Kontinente überqueren: Incels in den USA und Europa
Obwohl die Incel-Kultur zunächst in den Vereinigten Staaten und Kanada bekannt wurde, ist ihre Reichweite eindeutig transatlantisch. Incel-Gemeinschaften haben in Europa Fuß gefasst oft über englischsprachige Foren, aber auch in lokalen Kontexten. Untersuchungen haben ergeben, dass die meisten sich selbst als "Incels" bezeichnenden Personen in Nordamerika oder Europa leben, wobei englischsprachige Online-Foren Nutzer aus der ganzen Welt anziehen (auch nicht anglophone Länder tragen zu einem beträchtlichen Verkehr auf diesen Seiten bei). In Italien zum Beispiel gibt es eine Incel-Gemeinschaft auf einer Website mit dem bezeichnenden Namen "Il Forum dei Brutti" ("Forum der Hässlichen") . Während das Herz des Incel-Diskurses auf englischsprachigen Plattformen verbleibt, sind sich die europäischen Regierungen und Forscher zunehmend der Präsenz des Phänomens unter ihrer Jugend bewusst.
Das Vereinigte Königreich liefert ein krasses Beispiel für die Begegnung Europas mit der Incel-Ideologie. Im August 2021 erschoss ein 22-jähriger Mann in Plymouth, England, in einem Amoklauf fünf Menschen, bevor er sich das Leben nahm. Später stellte sich heraus, dass er auf Incel-Websites aktiv gewesen war und sich diese giftigen Ideen zu eigen gemacht hatte, auch wenn die Ermittler sich weigerten, die Tat als rein incel-motiviert zu bezeichnen. Der Vorfall diente jedoch als Katalysator: Lehrer, Polizisten und Beobachter in der Gemeinde begannen im gesamten Vereinigten Königreich, jungen Männern mit gewalttätigen, frauenfeindlichen Ansichten mehr Aufmerksamkeit zu schenken.
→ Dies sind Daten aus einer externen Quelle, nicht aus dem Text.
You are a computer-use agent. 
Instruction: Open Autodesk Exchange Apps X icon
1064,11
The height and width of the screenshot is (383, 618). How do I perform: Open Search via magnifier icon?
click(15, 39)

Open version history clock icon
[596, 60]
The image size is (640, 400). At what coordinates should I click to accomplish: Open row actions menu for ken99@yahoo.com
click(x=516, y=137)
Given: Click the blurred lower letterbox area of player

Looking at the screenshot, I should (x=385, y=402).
Offiziellen Statistiken zufolge wurden Personen an die britische Anti-Extremismus-Behörde überwiesen. Verhindern Im Jahr nach der Schießerei in Plymouth stieg die Zahl der Fälle, die sich auf "Incels" bezogen, sprunghaft an - 77 Fälle im Jahr bis März 2022, während es in den Jahren zuvor praktisch keine gab. Ein leitender Beamter der Terrorismusbekämpfung beschrieb die Incel-Ideologie als eine "neu aufkommendes Risikound stellte fest, dass seine Verbreitung im Internet nun auch in der realen Welt Alarm auslöst.
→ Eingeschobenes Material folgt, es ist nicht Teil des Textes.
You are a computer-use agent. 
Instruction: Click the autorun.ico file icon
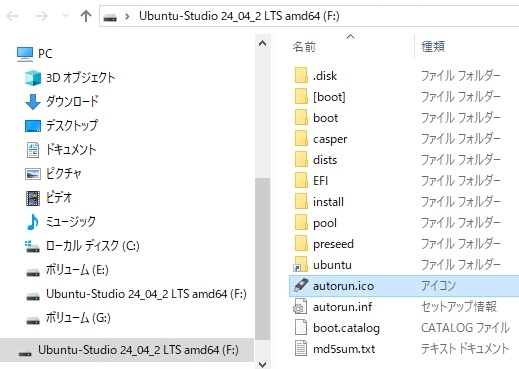point(301,285)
Auch anderswo in Europa sind die Behörden mit Bedrohungen im Zusammenhang mit Inkels konfrontiert. Im Jahr 2020, Kanadische Behörden haben weltweit Schlagzeilen gemacht, weil sie einen von "Incels" inspirierten Mord als terroristischen Akt behandeltenund stellt die erste derartige Klassifizierung dar. Die europäischen Sicherheitsdienste haben sich ähnliche Fragen gestellt: Fällt Incel-Gewalt unter Terrorismus? Oder ist sie eher ein Hassverbrechen oder ein Nebenprodukt einer unbehandelten Geisteskrankheit? Bislang neigen die europäischen Behörden dazu, sie als eine Form von Extremismus zu betrachten, die Kraftstoff Terror, ist aber (noch) keine organisierte terroristische Bewegung. Die Strafverfolgungsbehörden haben Fälle festgestellt, in denen sich die Überzeugungen von "Incels" mit anderen extremistischen Ideologien überschneiden - so wurde beispielsweise bei einem britischen Neonazi, der 2023 verurteilt wurde, festgestellt, dass er sich auch mit der "Incel"-Kultur identifizierte. Diese Vermischung von Missständen (Frauenfeindlichkeit, Rassismus, Entfremdung) stellt eine komplexe Herausforderung für die Bemühungen zur Bekämpfung des Extremismus auf beiden Seiten des Atlantiks dar.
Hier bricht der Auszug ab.